Вспоминаю: концерт фронтовой бригады, щекастый, с брюшком опереточник пел-хрипел на грузовике с откинутыми бортами:
"Без женщин жить нельзя на свете, нет! Вы наши звезды, как сказал поэт!.." — скакал козликом. Ария была пошлая, как и все в оперетках, однако суть ее правильная: нельзя без женщин.
И у меня будет своя женщина. Вот отвоюю, демобилизуюсь и женюсь. "Вы наши звезды, как сказал поэт…" Уж не ведаю, называл ли Головастиков супругу звездой. А теперь грозится зарезать. Пустые угрозы? А если не пустые? Что тогда будет? С ним?
Со мной? Он загремит в трибунал. Да и я, вероятно, туда же. Вот тебе и послевоенная идиллия. Точней — между двумя войнами.
И точнее — не идиллия, а драма. Однако к черту богатое воображение. Пока еще никто никого не зарезал. По крайней мере я об этом ничего не ведаю. И слава богу.
То черта поминаю, то бога. А ни в того, ни в другого не верю.
В себя верю. Стараюсь верить. Надо верить не в богов, а в людей.
И надо, пожалуй, записать эту мысль в блокнотик.
Я подвинулся к свету, помуслил химический карандаш и увековечил мысль на бумаге. Довольно банальную. Это у меня частенько случается: более интересным пренебрегу, менее интересное запишу. А в общем никчемное занятие — записывать в блокнотик. Кому это надо?
Колбаковский всхрапнул так, что я вздрогнул. Дает старшина.
Тот самый, что прозвал меня некогда ветродуем. Ветродуй обозначает: пустой, легкомысленный, подбитый ветром человек. Я такой? Вот Миша Драчев ветродуй — на каждой остановке прилабунивается к каждой женщине. Зубоскалит: "Даст не даст, а попросить обязан". Урезонивающим его Драчев режет: "Я ни одну фрициху не тронул. Потому — брезговал. А тут свои, кровные бабоньки, и никто мне не указ, писайте вы хоть кипятком". Принципиальный он, мой ординарец. Не зря косился, когда я похаживал к Эрне. К той немке с округлыми коленями, которую я тронул, не побрезговал. А и обладуй же ты, братец Драчев! Да и ветродуй в придачу.
Однако нужно спать. И я уснул. Пробудившись в середине ночи, понял — стоим.

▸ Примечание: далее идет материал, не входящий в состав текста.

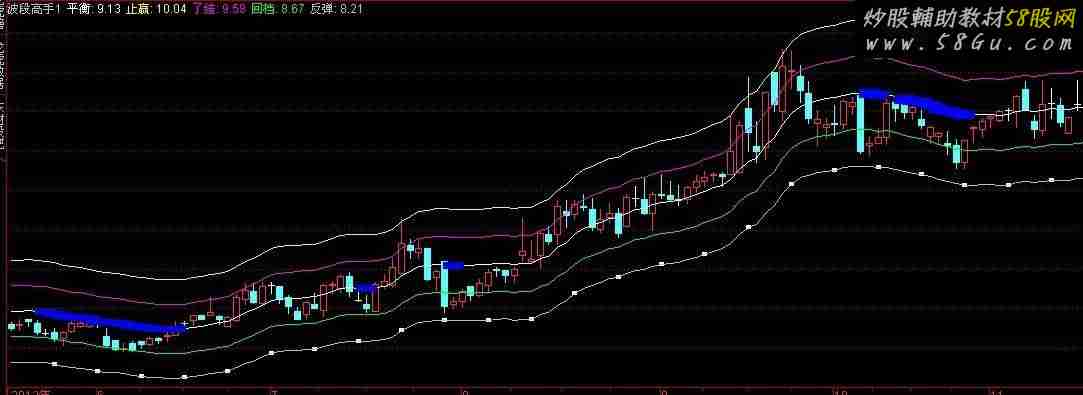The height and width of the screenshot is (395, 1083).
Task: Jump to month 6 on the time axis
Action: point(99,392)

Поглядел в оконце, убедился — стоим в поле.
Поближе к лесу, на косогоре, спала деревня, облитая лунным светом. Я всмотрелся: подслеповатые избы под соломенным верхом, пыльные улочки, срубы колодцев, поскотина. Ни огонька, ни звука, ни движения. Показалось: людей нет, они не спят по избам, а ушли в лес.
И вдруг вспомнилась иная, далекая, смоленская деревня: она была, как и эта, под соломой, пыльная, с колодезными журавлями и срубами и так же безлюдна, потому что жители схоронились в лесу.

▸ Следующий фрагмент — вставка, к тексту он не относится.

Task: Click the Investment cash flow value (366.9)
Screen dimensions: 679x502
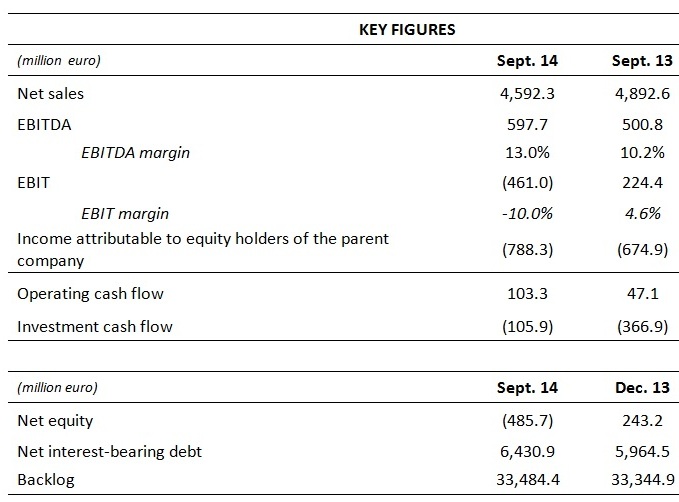Action: (x=641, y=325)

Деревня была километрах в двадцати западнее Рославля и называлась не то Ипатовка, не то Игнатовка. Забыл. А надо бы помнить. Все-таки, сдается, Ипатовка. Закрою глаза и увижу карту, разложенную на пеньке. Она измята, потерта на сгибах — лейтенант Глушков аккуратностью не отличается, — исчерчена разноцветными пометками. Условные обозначения, названия населенных пунктов. Да, точно — Ипатовка.